BRING IT ON, CHINA: Death in the House of Rain

One of the surer signs that GAD crime fiction is coming back in a big way is the rising availability of detective novels from other lands. And I couldn’t be happier about it! From the British Library’s recent collection Foreign Bodies to the explosion of Scandanavian crime fiction (some of it legit!), we’re starting to see it everywhere. And no publisher is working harder at making world mysteries available than the scrappy Locked Room International, under the auspices of John Pugmire. True, I have given its most popular author, M. Paul Halter, a hard time. But the fact is that the English-speaking world can read Halter and more thanks to Mr. Pugmire’s tireless work.

I am most grateful to LRI for introducing me to the wealth of traditional-style crime fiction coming out of Asia. In Japan, GAD crime authors continue to be revered, while most have been all but forgotten in the US. Imagine a country where every university has a classic mystery club and where emerging writers embrace the stylings of Agatha Christie, John Dickson Carr and Ellery Queen (my three favorite authors) in their work.

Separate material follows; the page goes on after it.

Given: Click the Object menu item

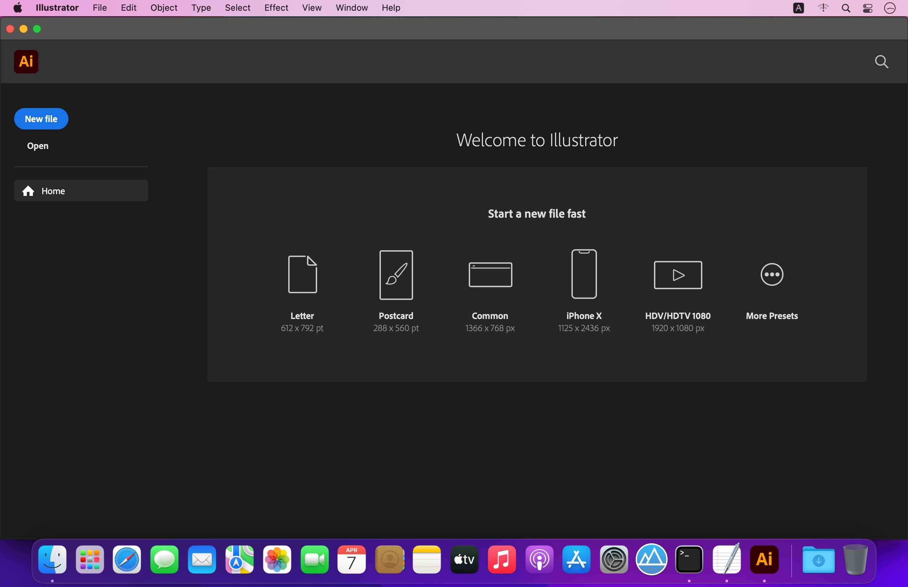Looking at the screenshot, I should pos(163,7).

If you were lucky enough to read The Decagon House Murders or The Moai Island Puzzle or the story collection The Ginza Ghost – all published by LRI – you were able to learn something about the history of shin honkaku detective fiction in Japan. It turns out that this work has enjoyed great popularity in Taiwan and has prompted a new interest in GAD authors among young Chinese writers. And now LRI is bringing us a fiendishly Carr-like locked room mystery by one of Taiwan’s brightest mystery stars: Szu-Yen Lin’s Death in the House of Rain.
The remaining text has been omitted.